1) Draw a diagram mapping out how you want the pipe rerouted. Use 90 degree angles and remember you need to leave room for the trap which in your case will be an "S" trap (so named because it looks like an S that's been rotated 90 degrees.
This looks like inch and a half pipe but you can cut a piece off the top and take it with you to ensure you get the right size.
- a "stick" of PVC pipe of equal diameter (a stick is a piece of PVC 8' long - although some places sell 2' lengths and you can probably get by with one or two of those)
- enough 90 degree connectors for the same diameter
- several extra inexpensive connectors - both straight and angled - you'll use them to learn how to glue
- either a hacksaw, a PVC pipe cutter
- PVC primer (purple) and PVC glue (clear NOT yellow) - if unsure ask at the shop and show them what pipe you're getting
- if you need new pieces to make the trap, get those as wel
(be prepared to go back to the hardware store 1 or 2 times - most plumbing jobs for me require 3 trips - 1 to buy the supplies, the 2nd to buy the stuff I forgot the first time, and the 3rd to buy replacements for whatever I broke during the work...)
Before you cut the pipe from the floor, make sure that you do not cut it so low that you won't have room to work. You'll need a couple inches of exposed pipe to be able to glue the pipe properly and have room to hold it steady while you attach the pieces being glued.

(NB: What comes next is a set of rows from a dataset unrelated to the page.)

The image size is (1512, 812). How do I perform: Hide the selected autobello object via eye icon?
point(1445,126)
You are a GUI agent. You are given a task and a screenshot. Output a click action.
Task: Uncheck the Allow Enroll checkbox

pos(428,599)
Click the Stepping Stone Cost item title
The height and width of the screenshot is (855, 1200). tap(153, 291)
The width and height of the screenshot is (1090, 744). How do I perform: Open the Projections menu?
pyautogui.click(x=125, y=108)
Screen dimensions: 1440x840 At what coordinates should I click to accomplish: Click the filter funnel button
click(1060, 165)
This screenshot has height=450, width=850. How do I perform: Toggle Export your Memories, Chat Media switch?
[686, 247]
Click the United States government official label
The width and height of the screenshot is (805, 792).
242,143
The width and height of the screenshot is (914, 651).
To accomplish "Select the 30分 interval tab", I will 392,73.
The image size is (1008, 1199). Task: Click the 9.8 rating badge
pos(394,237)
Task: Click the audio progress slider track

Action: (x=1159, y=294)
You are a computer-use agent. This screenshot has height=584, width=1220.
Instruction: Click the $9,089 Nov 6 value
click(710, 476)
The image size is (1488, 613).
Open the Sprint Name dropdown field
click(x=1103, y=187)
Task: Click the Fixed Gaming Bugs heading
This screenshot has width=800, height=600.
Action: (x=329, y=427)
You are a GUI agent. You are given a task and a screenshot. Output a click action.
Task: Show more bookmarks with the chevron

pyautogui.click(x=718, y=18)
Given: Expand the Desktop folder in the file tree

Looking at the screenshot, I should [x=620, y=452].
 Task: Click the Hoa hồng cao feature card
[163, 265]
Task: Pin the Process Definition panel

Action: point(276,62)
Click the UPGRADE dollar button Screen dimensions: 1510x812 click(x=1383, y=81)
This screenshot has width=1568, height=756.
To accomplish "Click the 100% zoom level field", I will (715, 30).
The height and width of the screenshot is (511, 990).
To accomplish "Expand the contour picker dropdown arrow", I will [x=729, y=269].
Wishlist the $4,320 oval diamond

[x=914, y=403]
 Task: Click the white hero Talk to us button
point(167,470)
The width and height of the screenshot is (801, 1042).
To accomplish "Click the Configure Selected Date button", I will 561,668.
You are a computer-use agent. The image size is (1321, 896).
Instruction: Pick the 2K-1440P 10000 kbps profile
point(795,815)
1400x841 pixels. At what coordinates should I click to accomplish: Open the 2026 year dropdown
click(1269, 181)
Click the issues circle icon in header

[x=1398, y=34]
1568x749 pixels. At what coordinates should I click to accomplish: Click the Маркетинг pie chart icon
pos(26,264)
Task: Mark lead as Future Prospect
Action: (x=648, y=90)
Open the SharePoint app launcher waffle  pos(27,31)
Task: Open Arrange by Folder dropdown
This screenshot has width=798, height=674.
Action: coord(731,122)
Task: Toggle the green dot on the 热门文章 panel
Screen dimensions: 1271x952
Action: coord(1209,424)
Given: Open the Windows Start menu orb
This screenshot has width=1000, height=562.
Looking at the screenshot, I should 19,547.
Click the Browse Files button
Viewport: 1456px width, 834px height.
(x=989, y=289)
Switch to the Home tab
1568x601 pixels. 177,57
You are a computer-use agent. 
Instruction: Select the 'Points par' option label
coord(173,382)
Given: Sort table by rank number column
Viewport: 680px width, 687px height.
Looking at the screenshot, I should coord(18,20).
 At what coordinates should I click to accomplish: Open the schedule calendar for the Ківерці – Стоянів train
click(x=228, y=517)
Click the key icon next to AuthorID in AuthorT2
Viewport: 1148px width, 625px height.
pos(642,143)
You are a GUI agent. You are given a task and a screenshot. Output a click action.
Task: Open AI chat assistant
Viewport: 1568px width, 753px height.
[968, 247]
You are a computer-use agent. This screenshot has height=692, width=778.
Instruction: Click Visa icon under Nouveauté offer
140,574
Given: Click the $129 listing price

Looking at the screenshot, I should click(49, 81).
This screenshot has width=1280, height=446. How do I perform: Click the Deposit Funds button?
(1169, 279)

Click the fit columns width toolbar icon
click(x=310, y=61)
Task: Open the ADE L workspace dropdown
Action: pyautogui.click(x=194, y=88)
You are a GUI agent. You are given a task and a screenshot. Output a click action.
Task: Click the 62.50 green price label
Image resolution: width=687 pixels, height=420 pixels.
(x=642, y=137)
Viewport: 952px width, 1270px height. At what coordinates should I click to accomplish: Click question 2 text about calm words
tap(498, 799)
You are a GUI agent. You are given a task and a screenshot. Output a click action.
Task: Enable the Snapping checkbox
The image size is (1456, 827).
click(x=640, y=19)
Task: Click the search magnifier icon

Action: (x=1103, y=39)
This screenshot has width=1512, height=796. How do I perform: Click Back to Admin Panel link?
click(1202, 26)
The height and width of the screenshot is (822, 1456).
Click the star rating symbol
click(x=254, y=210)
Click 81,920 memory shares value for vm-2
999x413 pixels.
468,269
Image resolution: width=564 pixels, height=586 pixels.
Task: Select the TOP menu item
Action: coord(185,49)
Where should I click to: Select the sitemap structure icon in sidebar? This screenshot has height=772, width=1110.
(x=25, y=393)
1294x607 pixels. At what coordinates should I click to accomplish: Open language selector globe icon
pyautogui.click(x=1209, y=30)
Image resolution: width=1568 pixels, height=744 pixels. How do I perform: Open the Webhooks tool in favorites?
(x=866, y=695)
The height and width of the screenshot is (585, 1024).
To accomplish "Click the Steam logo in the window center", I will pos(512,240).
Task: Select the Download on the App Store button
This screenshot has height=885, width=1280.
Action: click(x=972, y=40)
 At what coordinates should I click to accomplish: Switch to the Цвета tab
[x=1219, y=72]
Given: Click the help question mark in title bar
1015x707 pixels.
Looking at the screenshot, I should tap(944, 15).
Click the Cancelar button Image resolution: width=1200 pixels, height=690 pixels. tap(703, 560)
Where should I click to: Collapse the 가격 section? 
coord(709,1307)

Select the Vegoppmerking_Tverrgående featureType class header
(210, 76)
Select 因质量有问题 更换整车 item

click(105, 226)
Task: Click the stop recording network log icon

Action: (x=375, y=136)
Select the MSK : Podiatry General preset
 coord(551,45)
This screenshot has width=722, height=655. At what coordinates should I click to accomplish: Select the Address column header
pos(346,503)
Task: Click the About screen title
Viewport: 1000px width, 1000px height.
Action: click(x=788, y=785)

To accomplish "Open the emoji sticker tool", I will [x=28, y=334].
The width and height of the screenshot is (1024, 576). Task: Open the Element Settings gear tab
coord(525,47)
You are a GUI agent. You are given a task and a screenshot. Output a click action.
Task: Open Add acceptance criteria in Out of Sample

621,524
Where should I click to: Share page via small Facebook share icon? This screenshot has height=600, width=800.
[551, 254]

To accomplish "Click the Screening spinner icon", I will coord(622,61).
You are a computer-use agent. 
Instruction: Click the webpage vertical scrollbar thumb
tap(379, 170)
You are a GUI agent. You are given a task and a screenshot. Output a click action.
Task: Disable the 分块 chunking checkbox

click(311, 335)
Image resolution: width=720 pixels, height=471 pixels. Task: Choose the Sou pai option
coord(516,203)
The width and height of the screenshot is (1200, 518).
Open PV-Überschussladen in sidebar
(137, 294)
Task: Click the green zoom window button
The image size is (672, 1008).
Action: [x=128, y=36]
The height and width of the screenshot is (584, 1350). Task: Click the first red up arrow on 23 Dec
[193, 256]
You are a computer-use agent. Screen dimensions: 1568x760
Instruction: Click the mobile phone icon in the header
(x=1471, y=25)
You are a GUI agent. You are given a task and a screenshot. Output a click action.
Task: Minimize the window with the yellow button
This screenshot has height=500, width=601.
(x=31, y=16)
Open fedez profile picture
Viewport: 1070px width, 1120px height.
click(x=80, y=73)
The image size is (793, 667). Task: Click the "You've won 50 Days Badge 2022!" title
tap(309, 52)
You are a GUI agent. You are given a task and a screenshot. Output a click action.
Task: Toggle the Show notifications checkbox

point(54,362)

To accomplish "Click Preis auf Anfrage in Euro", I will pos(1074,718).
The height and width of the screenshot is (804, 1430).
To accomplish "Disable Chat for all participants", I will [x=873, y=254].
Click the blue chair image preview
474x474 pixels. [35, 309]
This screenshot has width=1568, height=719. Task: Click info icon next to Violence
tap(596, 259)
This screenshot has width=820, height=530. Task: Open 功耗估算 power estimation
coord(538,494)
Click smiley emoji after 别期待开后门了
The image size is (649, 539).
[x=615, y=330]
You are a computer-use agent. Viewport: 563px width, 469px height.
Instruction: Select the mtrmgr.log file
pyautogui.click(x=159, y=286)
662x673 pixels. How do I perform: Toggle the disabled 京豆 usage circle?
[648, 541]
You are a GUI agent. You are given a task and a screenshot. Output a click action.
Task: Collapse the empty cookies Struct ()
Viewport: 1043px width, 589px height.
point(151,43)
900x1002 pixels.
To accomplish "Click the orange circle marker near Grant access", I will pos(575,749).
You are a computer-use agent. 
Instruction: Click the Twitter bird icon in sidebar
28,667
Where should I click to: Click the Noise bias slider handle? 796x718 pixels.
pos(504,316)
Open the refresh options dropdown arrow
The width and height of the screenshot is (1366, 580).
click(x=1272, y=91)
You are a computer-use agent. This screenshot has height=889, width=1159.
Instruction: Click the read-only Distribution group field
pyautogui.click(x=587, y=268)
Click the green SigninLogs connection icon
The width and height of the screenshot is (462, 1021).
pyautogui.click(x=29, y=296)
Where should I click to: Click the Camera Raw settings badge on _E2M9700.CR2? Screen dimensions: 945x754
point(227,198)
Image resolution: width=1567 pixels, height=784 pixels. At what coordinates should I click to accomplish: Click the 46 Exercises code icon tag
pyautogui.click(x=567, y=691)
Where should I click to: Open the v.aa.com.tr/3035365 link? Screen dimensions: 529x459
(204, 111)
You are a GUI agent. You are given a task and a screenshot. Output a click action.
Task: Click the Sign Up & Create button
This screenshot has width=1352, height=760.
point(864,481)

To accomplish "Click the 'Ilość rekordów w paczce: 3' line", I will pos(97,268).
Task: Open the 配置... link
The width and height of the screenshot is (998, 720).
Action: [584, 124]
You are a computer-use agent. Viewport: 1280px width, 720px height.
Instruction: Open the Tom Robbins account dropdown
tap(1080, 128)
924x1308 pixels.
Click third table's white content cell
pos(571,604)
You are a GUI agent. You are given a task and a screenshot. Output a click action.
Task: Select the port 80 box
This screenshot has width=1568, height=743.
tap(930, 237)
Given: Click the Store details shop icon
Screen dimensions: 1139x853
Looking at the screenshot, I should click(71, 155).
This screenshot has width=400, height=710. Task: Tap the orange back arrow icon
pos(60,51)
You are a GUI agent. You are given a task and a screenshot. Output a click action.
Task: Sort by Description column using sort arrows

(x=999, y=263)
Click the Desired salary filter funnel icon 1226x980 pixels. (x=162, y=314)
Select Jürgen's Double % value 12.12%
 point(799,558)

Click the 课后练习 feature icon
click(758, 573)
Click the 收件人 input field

Build your new plumbing pipe construction WITHOUT glue, cutting pipe to fit and putting it in place, making sure your pipes will be the right length and angles to get around the vanity and into position to fit the S trap. There's really only one rule here - don't run any pipe uphill against the water-flow. Other than that your pipe can go wherever you need it to.
After you've tested the fit and ensured you can get from floor to trap and trap to sink ok, number the pieces in order to be placed and then set aside.
USING SCRAP PVC PIPE LEFT OVER AND THE EXTRA CONNECTORS - test gluing a few times. The glue process is as follows:
- Apply a very light coat of purple primer to the outside end of the pipe and the inside of the connector. The coat should cover the entire pipe in a band about 1/2" wide.
- Apply a light coat of glue in the same places - again make sure the coat is complete - don't go too light - excess can be wiped up but shortage can't be fixed.
- Insert the pipe into the fitting and apply enough pressure to squeeze the two parts together until snug
- Hold for a count of 10 seconds
- Release and wipe up excess
Test your new fitting by filling with water and ensuring it doesn't leak. Do that 2-3 more times and then start gluing the real thing together.
The primer does two things - it cleans the fittings and it also softens the PVC temporarily. Being softened it allows the PVC to bond very well with the glue. Once the glue cures, the glued joint will be stronger than the PVC, if bonded properly. Proper curing takes about 24 hours though you can usually use a drain like yours in about an hour, since there won't be any pressure.